現地でガイドをお願いする中谷剛さんの「新訂増補版 アウシュビッツ博物館案内」(凱風社/12年8月発行)を読んでいる。例によって妻が先に読んで、私に回ってきた。息子夫婦も行くまでに読みたいとのことで、「イスラエルに送るから早く読んでや。」と言われている。(笑)

とりあえず第1部を読破した。中谷さんの文章は読みやすいのでサクサク進む。第一部は、「オシフィエンチムで」と題された数篇のエッセイ風の文章である。アウシュビッツがあるポーランドはドイツとソ連に挟まれ、近現代史だけでも複雑な歴史を持っている。ユダヤ民は、それ以前迫害の少なかったこの地に多く移り住んでおり、ワルシャワ人口の30%、クラクフの20%を占めていた。WWⅡでは、独ソ不可侵条約によって、両者によって分割占領されるはめになる。ポーランド人にとって、ユダヤ民は隣人であるとともに、ナチスから迫害される人々であり、ソ連を支持する共産主義者と写っていた。同時にポーランド人自身も迫両者から害される立場であった。その体験者の話も交えて、貴重な情報が書かれている。

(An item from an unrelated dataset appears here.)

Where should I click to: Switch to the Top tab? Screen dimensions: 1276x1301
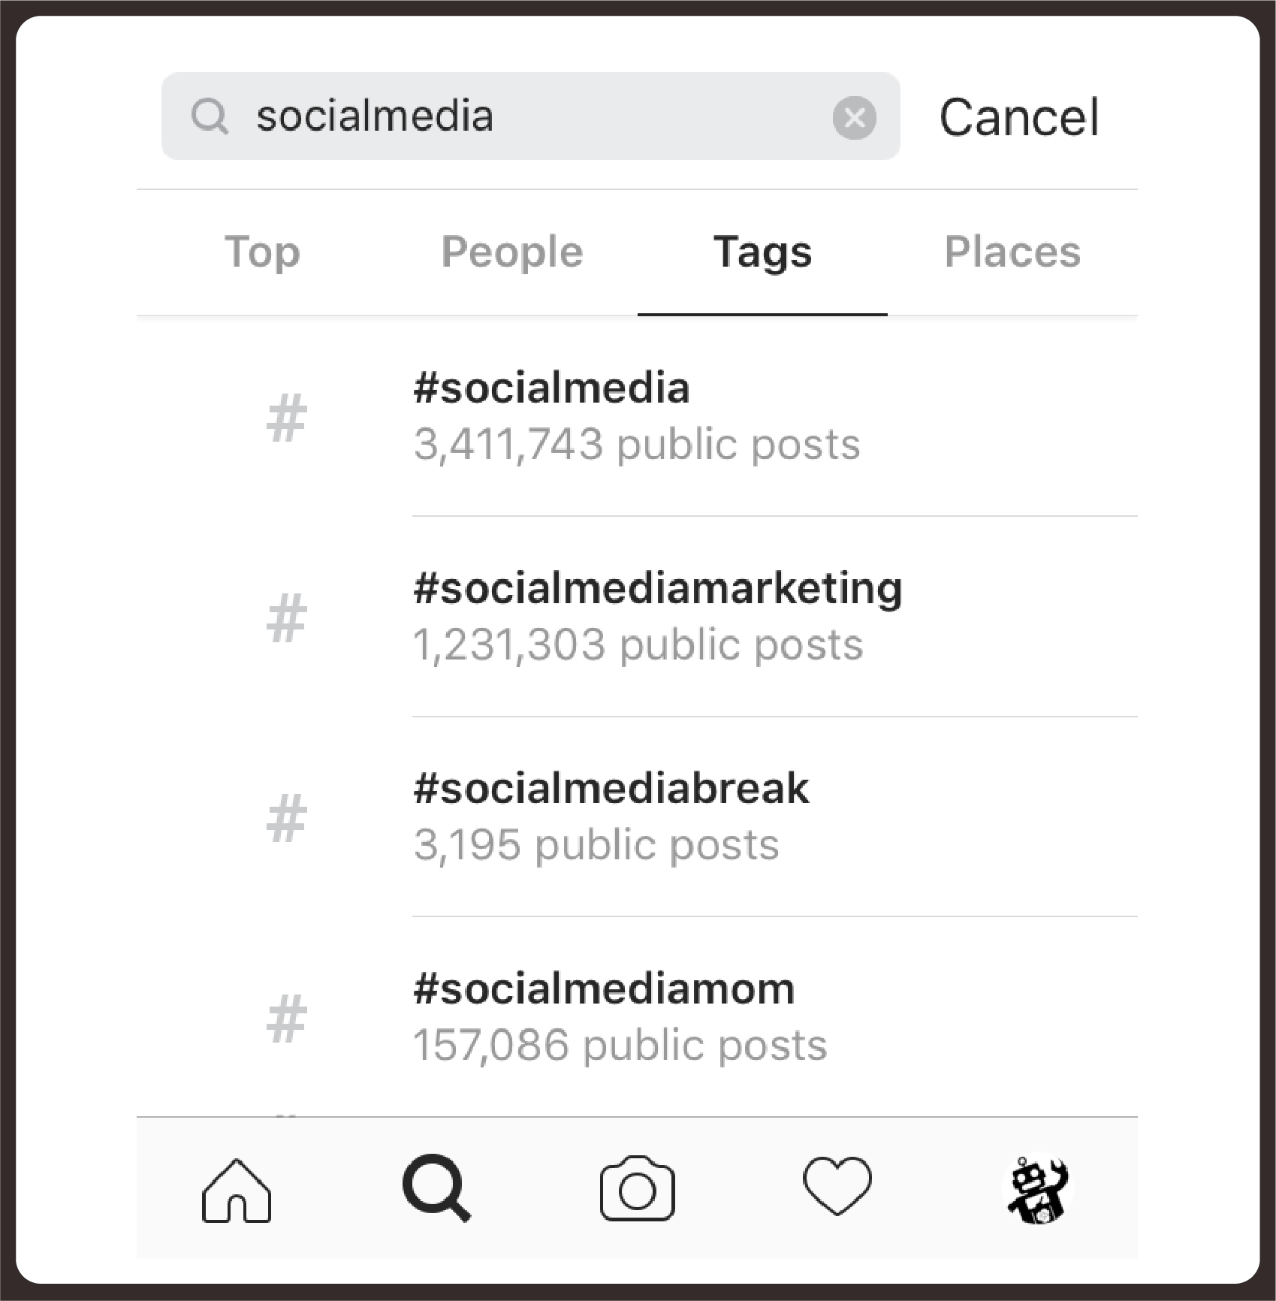tap(262, 252)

こんな地に残されたアウシュビッツである。戦後の復興期も社会主義政権時代も、かなり危機に追い込まれていく。それが冷戦終了後、西側の支援もあって、また歴史の真実もようやく調査されるようになって、世界遺産の博物館としての体をなしてきたという歴史が、様々な面から語られている。

国際青少年交流の家というのが近くにあって、様々な国の若者が集い、収容所内の清掃や草刈をしているとのこと。ドイツの若者も多く、フォルクスワーゲンが支援スポンサーとなっているという話だった。

あまり詳しくエントリーすることは止めよう。この本、是非多くの若者に読んで欲しいと思うからだ。いよいよ第2部・第3部は、アウシュビッツ・ミュージアムの案内となる。一気に読めそうだ。